Tag Archives: Insufferable Jerks

Going Fishing

As outlined by the Purple Avenger at Ace of Spades HQ, it’s been a rough few months for environmental extremism.

Despite public protestations to the contrary, even the most fanatical disciples of the Church of Global Warming realize they’re losing the battle for public opinion in regards to climate change. What’s a zealot to do?

Fishergirl in Bikini

Hot chicks in bikinis are casting around, too.

If Al Gore and the other snake oil salesmen had actually based their belief in climate change apocalypse on now-questionable data, you might expect them to be at least a bit relieved that perhaps Earth was to be spared, rather than doubling down on the stupid. If, on the other hand, they were more concerned with wielding near total control over every aspect of your daily life than in the possibility that Denver might become a major seaport, they might start casting around for a new crisis that could be attributed to rising levels of CO2 in the atmosphere.

Thank Gaia for a new cudgel, ocean acidification, which will be brandished to subdue the unruly automobile-driving, electricity-consuming, breathing mobs.

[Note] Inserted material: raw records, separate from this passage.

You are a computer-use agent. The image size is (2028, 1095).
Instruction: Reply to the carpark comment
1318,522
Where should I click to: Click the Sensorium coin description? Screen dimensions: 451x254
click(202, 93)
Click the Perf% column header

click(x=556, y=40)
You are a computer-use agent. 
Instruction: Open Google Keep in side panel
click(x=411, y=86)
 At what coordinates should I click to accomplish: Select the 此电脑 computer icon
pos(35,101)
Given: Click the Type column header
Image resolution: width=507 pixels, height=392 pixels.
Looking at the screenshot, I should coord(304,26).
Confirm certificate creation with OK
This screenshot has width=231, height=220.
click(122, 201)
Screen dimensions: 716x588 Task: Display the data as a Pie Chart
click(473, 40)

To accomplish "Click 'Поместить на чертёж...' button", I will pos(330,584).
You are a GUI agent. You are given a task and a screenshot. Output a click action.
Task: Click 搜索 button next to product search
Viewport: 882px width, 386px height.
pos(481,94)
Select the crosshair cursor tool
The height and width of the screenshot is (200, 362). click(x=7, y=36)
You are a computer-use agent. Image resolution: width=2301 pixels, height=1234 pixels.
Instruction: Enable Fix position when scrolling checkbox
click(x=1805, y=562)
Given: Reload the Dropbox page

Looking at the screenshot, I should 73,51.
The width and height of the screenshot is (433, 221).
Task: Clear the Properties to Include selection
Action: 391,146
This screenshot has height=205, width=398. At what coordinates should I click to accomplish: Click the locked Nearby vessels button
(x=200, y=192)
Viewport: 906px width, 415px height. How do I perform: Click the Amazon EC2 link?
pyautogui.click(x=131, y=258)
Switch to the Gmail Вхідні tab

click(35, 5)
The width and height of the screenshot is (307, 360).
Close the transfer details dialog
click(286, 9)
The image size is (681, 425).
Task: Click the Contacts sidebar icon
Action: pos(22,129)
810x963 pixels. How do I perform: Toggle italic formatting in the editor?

During a December 2nd, 2009, Climate “Science” Hearing, Washington’s very own Jay Inslee recounts a heart-warming encounter he had at the University of Washington with a young man global warming denier, of whom he asks , “Look, if you’re right and there’s no global warming, if you’re so right, what are you gonna do about ocean acidification? What do you say about that?” (If you’re allergic to insufferable, condescending jerks, fast forward to 2:32; living in Inslee’s district, I can attest that the rash is quite bothersome.)

I find it absolutely astonishing that Inslee would treat a tax-paying citizen of the United States with such disdain, while treating John Holdren – a man who, during the 70s, proposed forced abortions; mass, involuntary sterilization; and even compulsory marriage or adoption for unwed mothers as a way to avert another imminent crisis threating to destroy the Earth – as a respected expert. I may be overly critical, but I think Holdren’s creds are in question.

The oceans may be becoming more acid but, just as with global warming, the snake oil salesmen need to show first, that human activity has significantly contributed  to the problem and, second, that human efforts can significantly improve it. Until then, keep casting, guys.

Bonus hot chicks. (Maybe NSFW and, yes, I’m angling for blog hits.)

Update 1: Stacy McCain explains how, She Puts the Fin in Fine.

Update 2: Jimmie Bise opines that he doesn’t get out fishing nearly often enough.